- _Given exercise_: Starting with the line that contains "Image resolution: width=1104" and going on through the last line, write the lines out as a Markdown table with the columns Row and Line text, skipping blank lines. Leave the pictures out of the table.

- _Task input_:
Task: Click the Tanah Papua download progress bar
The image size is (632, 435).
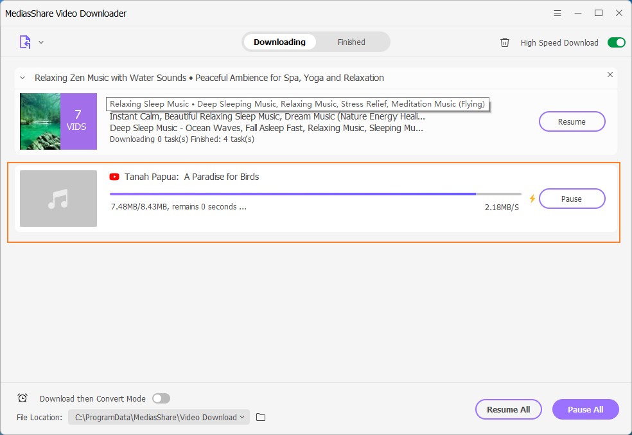Action: 315,193
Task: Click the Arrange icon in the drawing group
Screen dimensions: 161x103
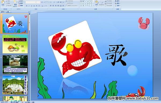Action: 97,3
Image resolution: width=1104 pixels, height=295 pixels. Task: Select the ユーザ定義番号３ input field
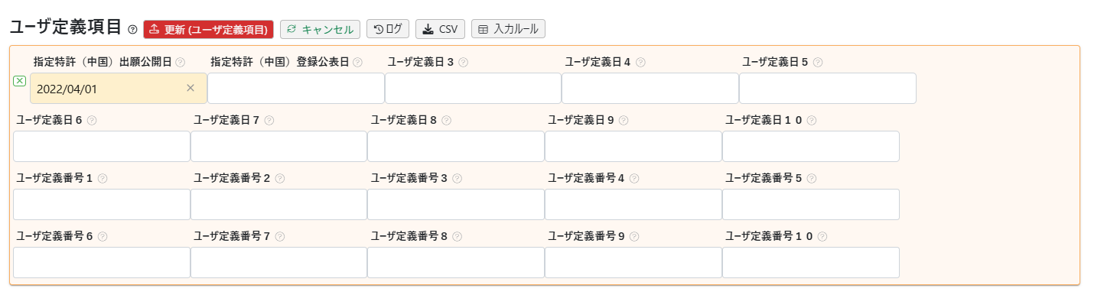click(456, 204)
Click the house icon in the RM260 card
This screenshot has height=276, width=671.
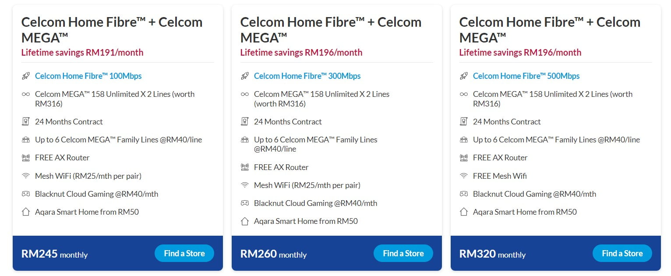[x=245, y=221]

- _Solution to the problem_:
| Row | Line text |
|---|---|
| 1 | Image resolution: width=1104 pixels, height=295 pixels. Task: Select the ユーザ定義番号３ input field |
| 2 | click(456, 204) |
| 3 | Click the house icon in the RM260 card |
| 4 | This screenshot has height=276, width=671. |
| 5 | [x=245, y=221] |